** Opening DATA SUPPLIED block **
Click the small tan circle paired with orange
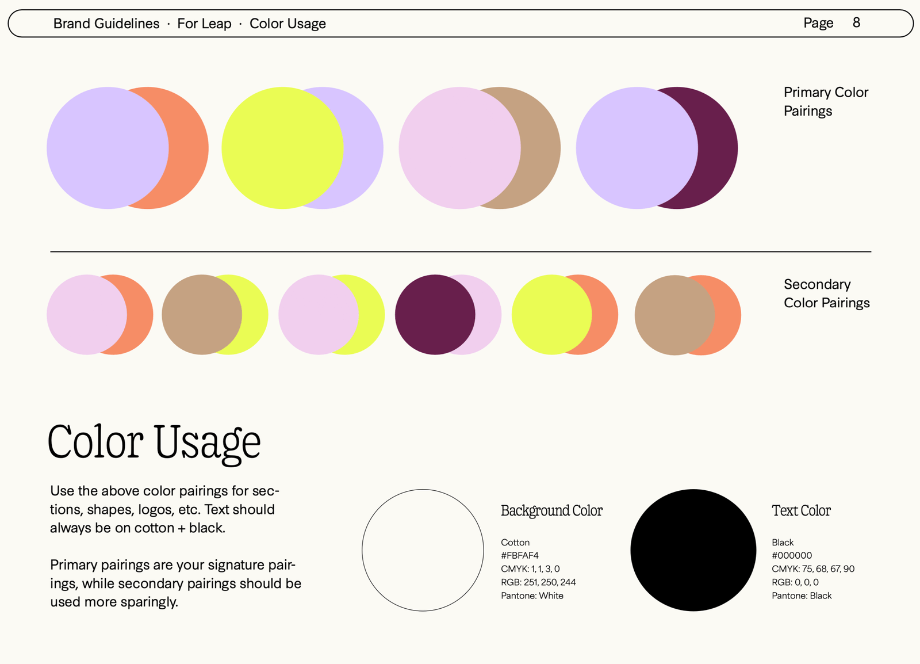920x664 pixels. pyautogui.click(x=674, y=315)
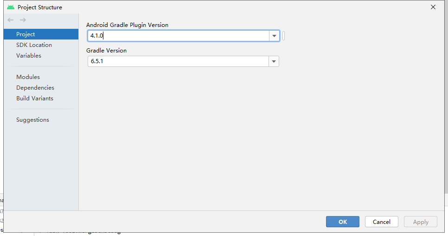The image size is (448, 236).
Task: Open the Suggestions section
Action: (x=32, y=120)
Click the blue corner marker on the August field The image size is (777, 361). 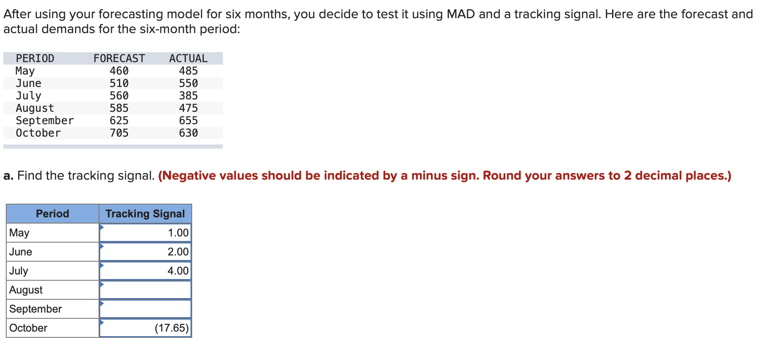tap(101, 284)
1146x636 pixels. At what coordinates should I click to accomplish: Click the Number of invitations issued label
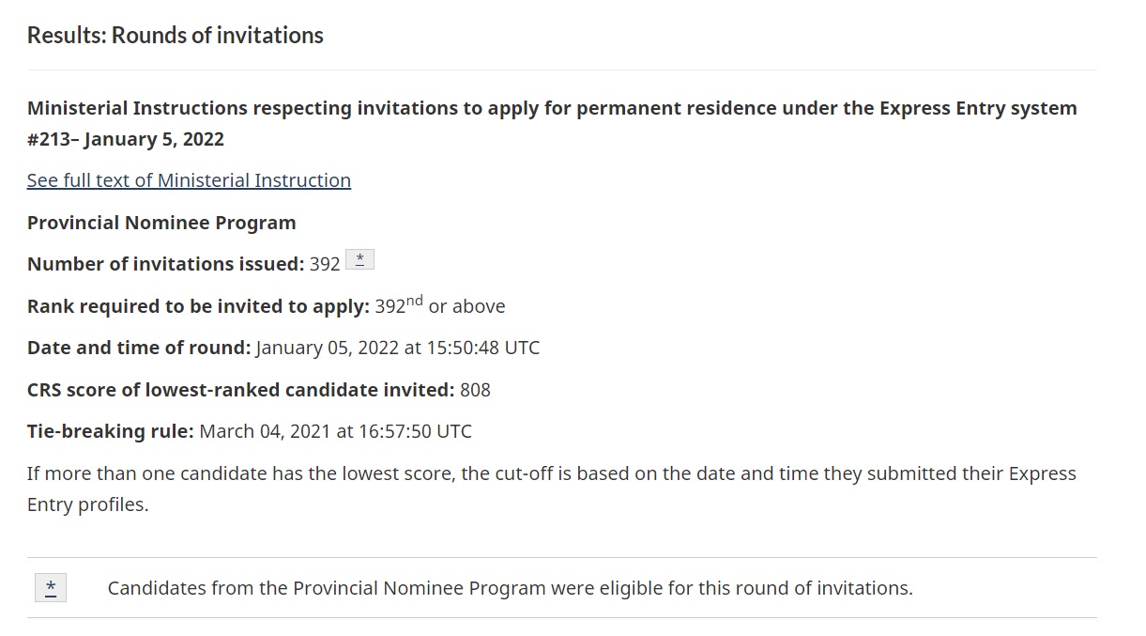(x=166, y=264)
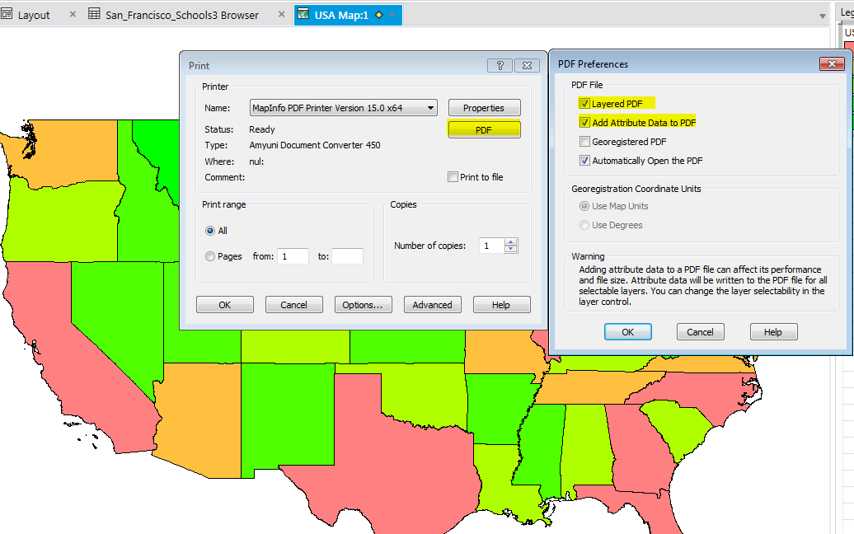854x534 pixels.
Task: Check the Print to file option
Action: click(453, 177)
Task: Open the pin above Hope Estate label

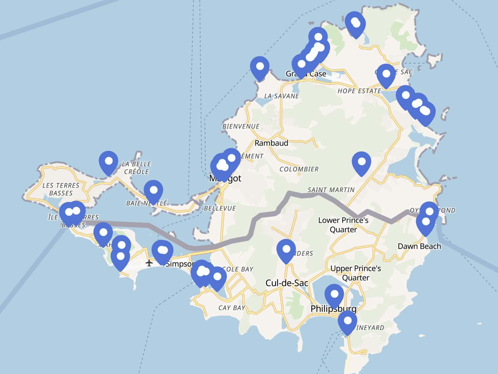Action: point(386,74)
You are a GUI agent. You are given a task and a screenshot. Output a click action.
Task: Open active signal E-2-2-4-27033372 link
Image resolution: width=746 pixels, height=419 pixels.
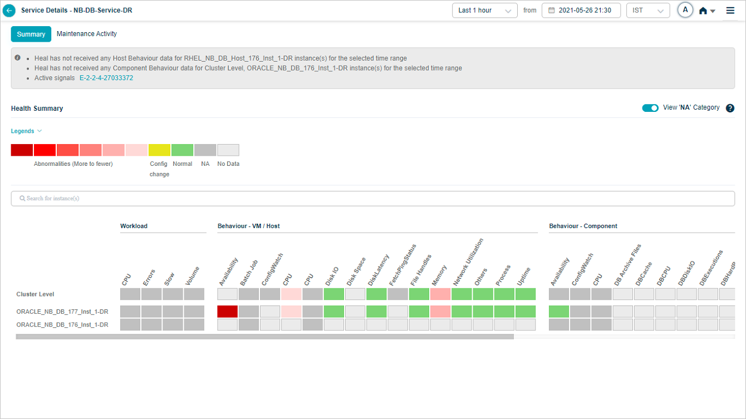[x=106, y=78]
** Closing DATA SUPPLIED block **
**HOW TO COMPLETE THIS TASK**. Write out, exactly as they appear, the lines from the one containing "Task: Open active" through the end of the material above, excluding pictures.

**ANSWER TO THIS TASK**.
Task: Open active signal E-2-2-4-27033372 link
Image resolution: width=746 pixels, height=419 pixels.
[x=106, y=78]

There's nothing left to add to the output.